Which lines in the items below contain the word "with"? Pull out each of those lines and copy it unchanged.

========

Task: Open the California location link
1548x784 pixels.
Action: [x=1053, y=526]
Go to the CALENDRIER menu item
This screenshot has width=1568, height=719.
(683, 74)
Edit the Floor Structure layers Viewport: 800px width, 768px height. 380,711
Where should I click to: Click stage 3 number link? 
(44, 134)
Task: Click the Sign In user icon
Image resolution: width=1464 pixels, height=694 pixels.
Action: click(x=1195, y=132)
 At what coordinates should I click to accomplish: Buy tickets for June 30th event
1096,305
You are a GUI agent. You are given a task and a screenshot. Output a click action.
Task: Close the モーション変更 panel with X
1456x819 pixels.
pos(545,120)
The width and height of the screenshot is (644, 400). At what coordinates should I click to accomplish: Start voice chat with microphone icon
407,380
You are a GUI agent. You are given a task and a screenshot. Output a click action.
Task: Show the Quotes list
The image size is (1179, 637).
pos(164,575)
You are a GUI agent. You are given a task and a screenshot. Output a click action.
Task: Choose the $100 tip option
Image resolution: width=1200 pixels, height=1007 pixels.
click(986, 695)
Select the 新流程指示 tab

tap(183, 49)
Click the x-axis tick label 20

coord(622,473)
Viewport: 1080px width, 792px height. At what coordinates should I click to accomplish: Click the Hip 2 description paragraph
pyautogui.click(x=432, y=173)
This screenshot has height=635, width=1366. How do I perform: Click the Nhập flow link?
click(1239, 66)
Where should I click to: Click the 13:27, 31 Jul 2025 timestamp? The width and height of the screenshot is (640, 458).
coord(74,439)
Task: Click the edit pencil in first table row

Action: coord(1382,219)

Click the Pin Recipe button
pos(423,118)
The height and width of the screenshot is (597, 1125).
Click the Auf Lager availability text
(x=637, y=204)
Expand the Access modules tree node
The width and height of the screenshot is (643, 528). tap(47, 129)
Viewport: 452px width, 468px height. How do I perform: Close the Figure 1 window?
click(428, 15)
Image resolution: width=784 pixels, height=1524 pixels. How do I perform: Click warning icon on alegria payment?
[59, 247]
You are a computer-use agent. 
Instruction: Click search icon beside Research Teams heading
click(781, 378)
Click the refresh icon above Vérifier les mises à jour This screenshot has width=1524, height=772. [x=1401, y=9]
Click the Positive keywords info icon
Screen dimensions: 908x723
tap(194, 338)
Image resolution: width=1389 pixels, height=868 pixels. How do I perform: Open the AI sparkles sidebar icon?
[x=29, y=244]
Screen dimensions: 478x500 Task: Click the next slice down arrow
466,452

========

▶ _Exercise answer_
Task: Close the モーション変更 panel with X
The width and height of the screenshot is (644, 400). At what coordinates should I click to accomplish: Start voice chat with microphone icon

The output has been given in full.